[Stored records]
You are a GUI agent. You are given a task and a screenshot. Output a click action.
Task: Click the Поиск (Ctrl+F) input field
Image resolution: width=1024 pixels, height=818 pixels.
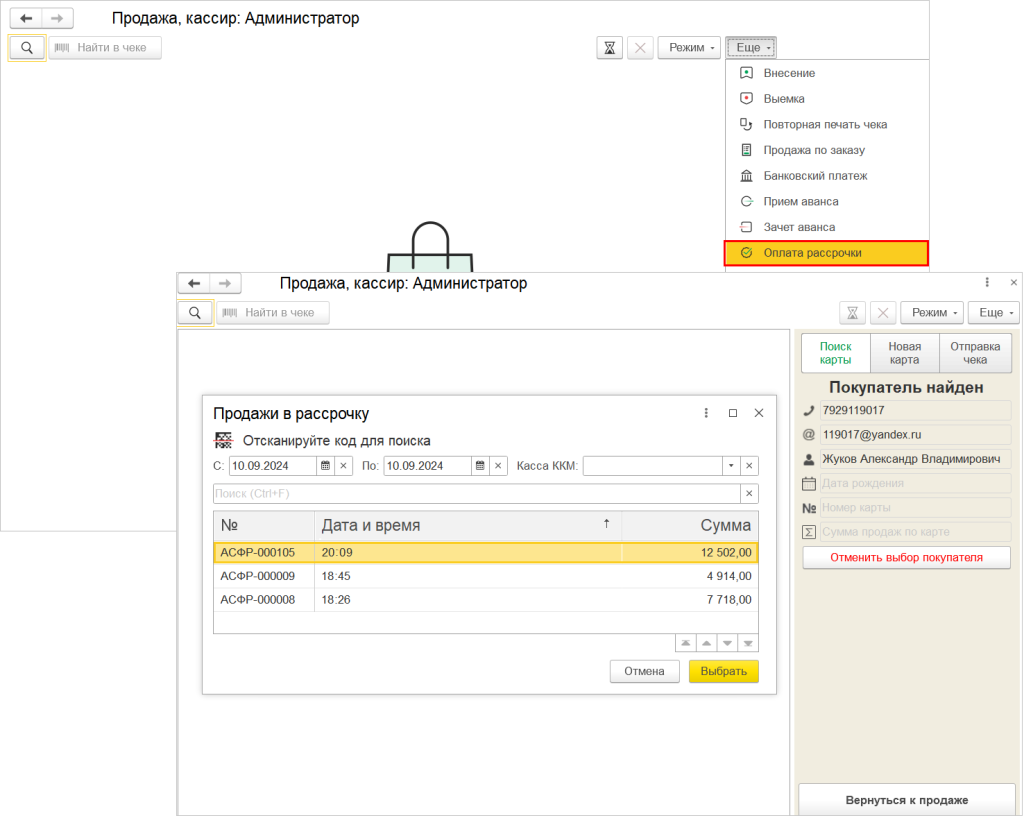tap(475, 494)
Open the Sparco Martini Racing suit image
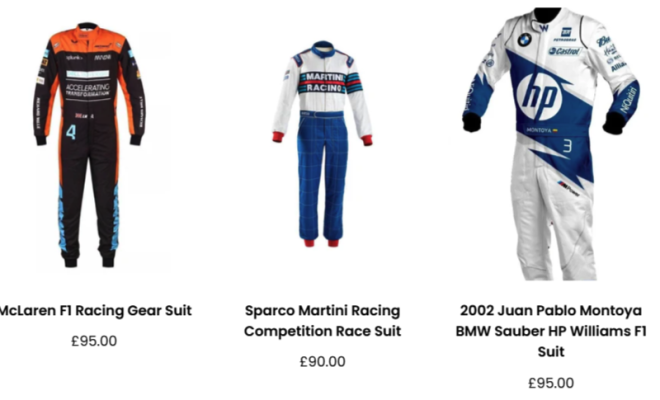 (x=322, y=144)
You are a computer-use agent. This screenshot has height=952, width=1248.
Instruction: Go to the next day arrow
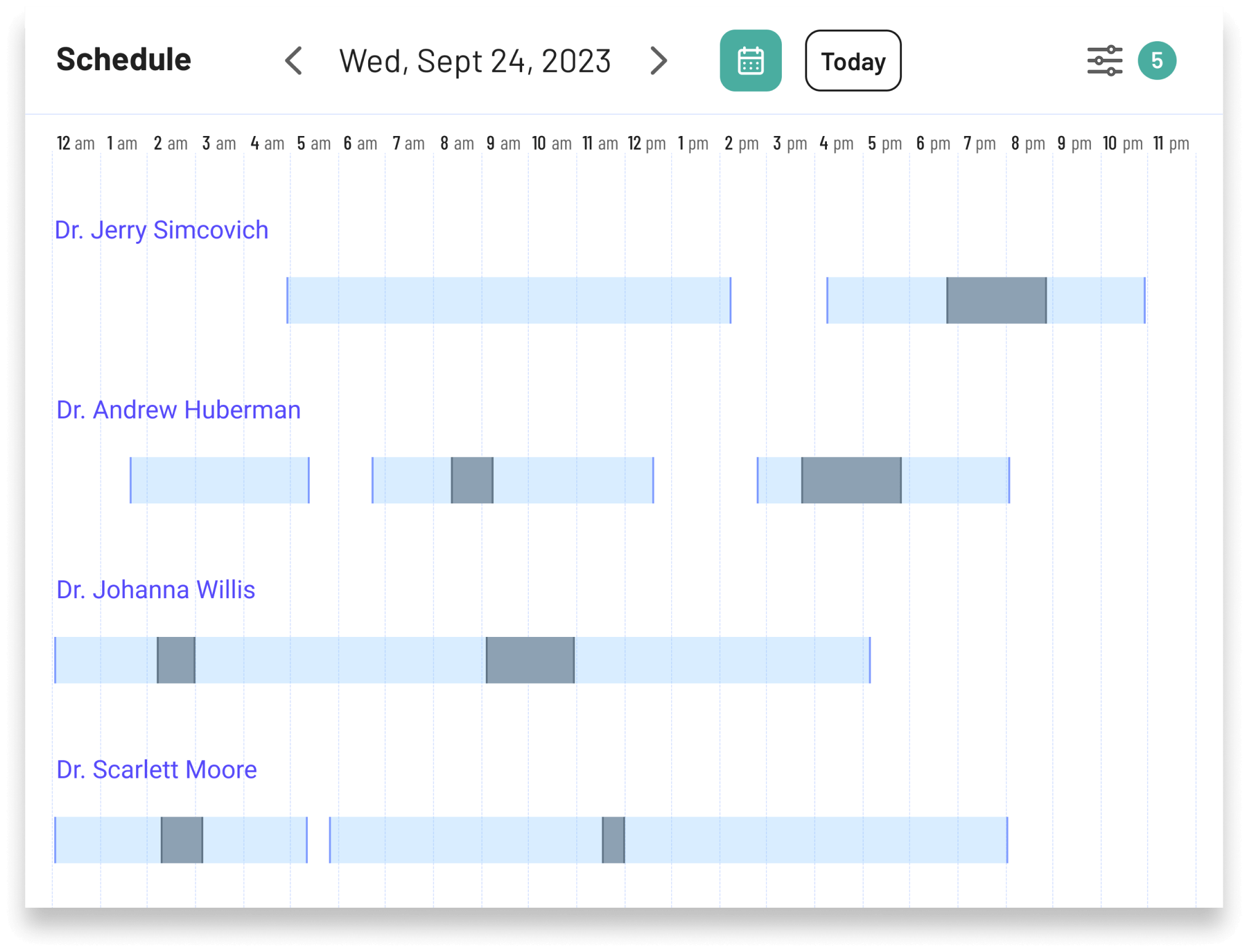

▸ **Work item**:
An exact transcription of all the entries is required, without the pictures.

▸ **Answer to the problem**:
You are a GUI agent. You are given a task and a screenshot. Output a click action.
Task: Click the Поиск (Ctrl+F) input field
Image resolution: width=1024 pixels, height=818 pixels.
tap(475, 494)
Open the Sparco Martini Racing suit image
 (x=322, y=144)
You are a computer-use agent. This screenshot has height=952, width=1248.
Instruction: Go to the next day arrow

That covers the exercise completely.